The final boss' 1st form has a cool design. Reminds me of Dragonoid from Bakugan. His basic Zolga-Grendel form is also cool too.
The final boss fight is pretty novel. During the first phase, I was caught offguard when the boss' turn came up and he used an ability that transistioned the game to action combat and I had to dodge his attack on short notice. Once enough time passes, you can go back to turn based. Pretty neat.
Next, once you get his HP down far enough, he then starts teleporting you to flashbacks of prior boss fights across Kuro 1 and 2, similar to the Garrosh fight at the end of Mists of Pandaria. Then you get spat back out and fight the boss again in the third phase. The third flashback fight with Melchior is pretty amusing, as Melchior can just summon shadow clones of himself over and over half a dozen times in a row before his AI picks a different action that delays him quite a bit. So you want to wait until he picks that different action and gets delayed, and then switch to Judith and pop your AoE S-craft to bewitch/confuse all of the shadow clones and make them fight each other (since Chaos Van can't one shot the Shadow Clones with a single S-craft. They have too much HP).
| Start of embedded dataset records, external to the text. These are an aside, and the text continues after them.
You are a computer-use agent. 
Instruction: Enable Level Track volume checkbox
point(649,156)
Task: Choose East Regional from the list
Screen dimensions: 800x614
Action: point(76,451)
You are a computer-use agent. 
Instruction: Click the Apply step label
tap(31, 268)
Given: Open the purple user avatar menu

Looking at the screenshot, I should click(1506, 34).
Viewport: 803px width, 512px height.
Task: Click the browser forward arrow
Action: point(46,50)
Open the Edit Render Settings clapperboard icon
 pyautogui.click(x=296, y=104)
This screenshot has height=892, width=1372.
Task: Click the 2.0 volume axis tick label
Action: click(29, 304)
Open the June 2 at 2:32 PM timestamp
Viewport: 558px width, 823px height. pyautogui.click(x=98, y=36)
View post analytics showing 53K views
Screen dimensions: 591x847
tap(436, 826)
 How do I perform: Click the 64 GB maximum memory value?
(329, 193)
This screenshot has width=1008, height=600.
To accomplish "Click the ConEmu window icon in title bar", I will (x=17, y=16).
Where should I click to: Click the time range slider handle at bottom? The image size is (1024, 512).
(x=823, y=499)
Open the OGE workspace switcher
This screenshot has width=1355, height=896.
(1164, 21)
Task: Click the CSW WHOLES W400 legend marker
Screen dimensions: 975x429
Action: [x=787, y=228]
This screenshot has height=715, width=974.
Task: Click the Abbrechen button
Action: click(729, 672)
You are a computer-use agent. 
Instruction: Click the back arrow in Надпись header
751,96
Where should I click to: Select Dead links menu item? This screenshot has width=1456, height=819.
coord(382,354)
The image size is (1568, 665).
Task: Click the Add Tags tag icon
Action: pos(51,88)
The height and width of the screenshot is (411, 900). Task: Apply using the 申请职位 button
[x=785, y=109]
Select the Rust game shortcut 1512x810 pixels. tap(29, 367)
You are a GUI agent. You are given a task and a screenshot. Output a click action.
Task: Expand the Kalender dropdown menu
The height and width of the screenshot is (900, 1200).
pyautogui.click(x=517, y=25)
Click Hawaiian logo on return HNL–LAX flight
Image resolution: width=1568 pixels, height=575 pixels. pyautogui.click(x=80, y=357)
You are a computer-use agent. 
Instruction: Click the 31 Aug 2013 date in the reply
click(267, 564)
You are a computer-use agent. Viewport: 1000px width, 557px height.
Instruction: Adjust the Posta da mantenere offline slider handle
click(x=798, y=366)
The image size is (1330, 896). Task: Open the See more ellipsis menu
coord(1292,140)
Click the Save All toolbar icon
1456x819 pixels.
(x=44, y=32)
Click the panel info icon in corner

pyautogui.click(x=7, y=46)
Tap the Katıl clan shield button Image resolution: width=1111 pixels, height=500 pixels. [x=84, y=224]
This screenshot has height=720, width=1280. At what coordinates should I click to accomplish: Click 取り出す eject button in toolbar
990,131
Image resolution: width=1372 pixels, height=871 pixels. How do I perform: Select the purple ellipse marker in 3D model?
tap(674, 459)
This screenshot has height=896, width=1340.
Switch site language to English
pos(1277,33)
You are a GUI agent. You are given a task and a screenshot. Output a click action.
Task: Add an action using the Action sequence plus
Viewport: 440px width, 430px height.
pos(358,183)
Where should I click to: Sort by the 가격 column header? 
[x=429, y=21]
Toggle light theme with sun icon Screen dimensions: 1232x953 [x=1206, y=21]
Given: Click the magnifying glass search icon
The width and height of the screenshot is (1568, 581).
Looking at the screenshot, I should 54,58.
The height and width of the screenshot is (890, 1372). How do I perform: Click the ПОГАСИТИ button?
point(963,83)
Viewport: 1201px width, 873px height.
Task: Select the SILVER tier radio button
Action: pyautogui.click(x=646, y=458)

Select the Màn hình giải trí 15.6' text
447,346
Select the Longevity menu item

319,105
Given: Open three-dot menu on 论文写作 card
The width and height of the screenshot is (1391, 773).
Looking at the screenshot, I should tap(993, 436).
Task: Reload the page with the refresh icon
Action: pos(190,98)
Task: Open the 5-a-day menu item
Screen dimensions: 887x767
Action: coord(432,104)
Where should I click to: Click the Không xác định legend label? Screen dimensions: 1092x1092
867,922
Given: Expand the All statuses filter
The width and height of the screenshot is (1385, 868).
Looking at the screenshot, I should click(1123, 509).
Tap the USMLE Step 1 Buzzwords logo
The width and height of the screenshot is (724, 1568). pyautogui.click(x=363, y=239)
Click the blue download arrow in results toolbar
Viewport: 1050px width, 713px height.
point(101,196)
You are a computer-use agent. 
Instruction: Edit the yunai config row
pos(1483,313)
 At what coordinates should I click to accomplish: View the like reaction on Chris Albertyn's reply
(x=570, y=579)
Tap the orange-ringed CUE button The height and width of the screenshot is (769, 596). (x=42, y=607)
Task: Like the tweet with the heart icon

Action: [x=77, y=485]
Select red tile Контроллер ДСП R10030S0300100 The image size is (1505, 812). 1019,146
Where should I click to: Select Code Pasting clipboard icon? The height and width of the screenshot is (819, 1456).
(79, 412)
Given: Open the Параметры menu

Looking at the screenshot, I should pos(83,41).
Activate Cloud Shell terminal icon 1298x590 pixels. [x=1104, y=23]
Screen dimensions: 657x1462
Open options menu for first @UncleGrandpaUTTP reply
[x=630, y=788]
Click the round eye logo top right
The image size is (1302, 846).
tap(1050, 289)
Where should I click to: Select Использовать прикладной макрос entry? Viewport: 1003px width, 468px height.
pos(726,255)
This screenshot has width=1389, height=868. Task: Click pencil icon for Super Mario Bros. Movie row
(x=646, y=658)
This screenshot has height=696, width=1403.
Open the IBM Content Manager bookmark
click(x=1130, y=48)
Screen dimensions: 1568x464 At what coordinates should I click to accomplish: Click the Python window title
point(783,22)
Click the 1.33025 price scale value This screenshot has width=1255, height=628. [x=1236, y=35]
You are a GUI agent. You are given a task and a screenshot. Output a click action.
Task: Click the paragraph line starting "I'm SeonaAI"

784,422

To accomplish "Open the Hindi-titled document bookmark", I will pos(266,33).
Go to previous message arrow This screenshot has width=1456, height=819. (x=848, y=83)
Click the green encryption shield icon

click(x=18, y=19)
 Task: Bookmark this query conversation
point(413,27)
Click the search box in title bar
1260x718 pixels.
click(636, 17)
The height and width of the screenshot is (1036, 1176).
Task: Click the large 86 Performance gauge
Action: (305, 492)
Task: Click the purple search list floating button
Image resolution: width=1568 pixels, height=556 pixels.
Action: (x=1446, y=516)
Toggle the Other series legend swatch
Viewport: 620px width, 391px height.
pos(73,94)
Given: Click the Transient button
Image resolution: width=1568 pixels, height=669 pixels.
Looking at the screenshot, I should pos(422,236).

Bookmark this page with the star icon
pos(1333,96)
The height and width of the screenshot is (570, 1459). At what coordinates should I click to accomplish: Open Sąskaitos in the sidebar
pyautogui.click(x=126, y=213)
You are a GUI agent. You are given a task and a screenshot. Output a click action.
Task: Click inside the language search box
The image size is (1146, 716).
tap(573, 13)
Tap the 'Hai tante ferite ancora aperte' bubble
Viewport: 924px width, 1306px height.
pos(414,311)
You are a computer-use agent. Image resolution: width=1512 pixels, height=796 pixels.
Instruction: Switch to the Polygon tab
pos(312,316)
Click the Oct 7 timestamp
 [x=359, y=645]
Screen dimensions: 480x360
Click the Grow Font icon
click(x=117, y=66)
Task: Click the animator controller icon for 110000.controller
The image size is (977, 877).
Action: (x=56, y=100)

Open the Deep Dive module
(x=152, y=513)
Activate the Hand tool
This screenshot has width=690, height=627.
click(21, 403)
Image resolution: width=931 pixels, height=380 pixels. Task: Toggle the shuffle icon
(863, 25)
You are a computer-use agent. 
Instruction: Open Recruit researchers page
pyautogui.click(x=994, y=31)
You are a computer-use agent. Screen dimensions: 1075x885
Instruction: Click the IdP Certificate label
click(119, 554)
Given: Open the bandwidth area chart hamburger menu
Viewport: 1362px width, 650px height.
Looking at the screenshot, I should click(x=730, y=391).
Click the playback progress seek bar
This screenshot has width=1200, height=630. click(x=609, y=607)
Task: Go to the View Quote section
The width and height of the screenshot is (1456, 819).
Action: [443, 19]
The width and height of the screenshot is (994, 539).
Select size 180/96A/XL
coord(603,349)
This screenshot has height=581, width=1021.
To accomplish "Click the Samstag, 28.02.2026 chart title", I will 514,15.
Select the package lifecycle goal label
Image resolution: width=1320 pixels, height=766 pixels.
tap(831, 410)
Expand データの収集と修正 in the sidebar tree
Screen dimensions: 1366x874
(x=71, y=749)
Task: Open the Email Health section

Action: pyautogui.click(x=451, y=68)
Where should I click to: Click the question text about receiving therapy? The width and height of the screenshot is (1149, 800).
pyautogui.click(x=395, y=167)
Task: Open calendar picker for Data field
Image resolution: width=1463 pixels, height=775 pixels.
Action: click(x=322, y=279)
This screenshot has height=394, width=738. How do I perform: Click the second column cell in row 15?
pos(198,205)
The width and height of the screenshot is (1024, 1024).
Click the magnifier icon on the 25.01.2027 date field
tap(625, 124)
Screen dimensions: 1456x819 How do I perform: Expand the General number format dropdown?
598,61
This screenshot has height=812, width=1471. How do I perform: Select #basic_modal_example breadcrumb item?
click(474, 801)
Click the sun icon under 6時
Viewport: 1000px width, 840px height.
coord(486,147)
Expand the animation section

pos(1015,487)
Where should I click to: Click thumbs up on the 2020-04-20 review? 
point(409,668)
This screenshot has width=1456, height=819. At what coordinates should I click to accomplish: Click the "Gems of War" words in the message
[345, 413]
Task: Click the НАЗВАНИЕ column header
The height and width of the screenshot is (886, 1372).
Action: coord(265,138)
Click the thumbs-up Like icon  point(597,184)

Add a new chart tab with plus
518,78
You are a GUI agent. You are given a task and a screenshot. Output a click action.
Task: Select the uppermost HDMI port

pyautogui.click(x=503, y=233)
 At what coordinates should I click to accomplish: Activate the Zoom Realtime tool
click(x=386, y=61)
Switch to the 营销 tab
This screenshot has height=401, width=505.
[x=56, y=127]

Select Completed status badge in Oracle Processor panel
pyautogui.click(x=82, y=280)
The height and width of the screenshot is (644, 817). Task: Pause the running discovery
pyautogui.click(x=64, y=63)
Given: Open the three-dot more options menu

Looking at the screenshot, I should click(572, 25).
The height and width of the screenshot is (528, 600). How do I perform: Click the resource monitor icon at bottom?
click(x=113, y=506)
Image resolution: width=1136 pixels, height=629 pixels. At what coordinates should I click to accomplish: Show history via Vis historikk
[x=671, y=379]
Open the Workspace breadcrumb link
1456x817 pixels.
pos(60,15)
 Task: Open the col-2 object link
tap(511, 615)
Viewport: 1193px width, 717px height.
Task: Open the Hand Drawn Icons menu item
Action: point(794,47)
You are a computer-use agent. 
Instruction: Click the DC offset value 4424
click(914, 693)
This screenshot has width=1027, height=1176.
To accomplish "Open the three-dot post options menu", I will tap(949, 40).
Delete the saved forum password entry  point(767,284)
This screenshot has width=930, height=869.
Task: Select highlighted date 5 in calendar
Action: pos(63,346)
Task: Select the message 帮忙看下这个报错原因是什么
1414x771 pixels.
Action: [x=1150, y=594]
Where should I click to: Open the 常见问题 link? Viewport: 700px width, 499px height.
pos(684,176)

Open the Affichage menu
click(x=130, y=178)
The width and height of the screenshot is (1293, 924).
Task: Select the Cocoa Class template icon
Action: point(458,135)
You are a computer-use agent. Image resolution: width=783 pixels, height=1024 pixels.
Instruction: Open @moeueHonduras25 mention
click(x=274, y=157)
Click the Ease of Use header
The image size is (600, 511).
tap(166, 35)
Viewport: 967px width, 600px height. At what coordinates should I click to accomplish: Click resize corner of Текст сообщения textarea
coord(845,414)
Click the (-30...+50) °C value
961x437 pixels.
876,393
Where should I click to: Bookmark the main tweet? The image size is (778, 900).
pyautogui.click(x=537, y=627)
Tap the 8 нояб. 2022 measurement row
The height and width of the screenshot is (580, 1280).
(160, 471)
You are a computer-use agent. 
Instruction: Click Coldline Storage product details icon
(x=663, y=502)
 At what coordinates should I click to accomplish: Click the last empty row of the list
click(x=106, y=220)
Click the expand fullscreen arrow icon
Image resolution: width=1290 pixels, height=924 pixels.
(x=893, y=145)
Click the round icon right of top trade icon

I liked how he could summon adds continously throughout the fight. The difficulty in Trails boss fights tends to be frontloaded if there are adds to deal with, and then once they are disposed of it becomes a simple tank and spank. CS3 introduced enhanced states to try to make bosses become more dangerous as boss battles went on but it didn't really amount to anything, and bosses in Kuro don't use S-boost just for the stats or the effects, only to pop an S-craft.
I got the boss down to 3k HP left, enough that my next basic attack would finish him off, when he popped an S-craft, but then it turned out to be an elaborate cutscene where Van ripostes the S-craft and kills the final boss. Novel.
This is the most elaborate Trails fight in the series, and the transitions between phases are seamless. Interesting to think that Falcom was able to whip this fight up in less than a year after releasing Kuro 1.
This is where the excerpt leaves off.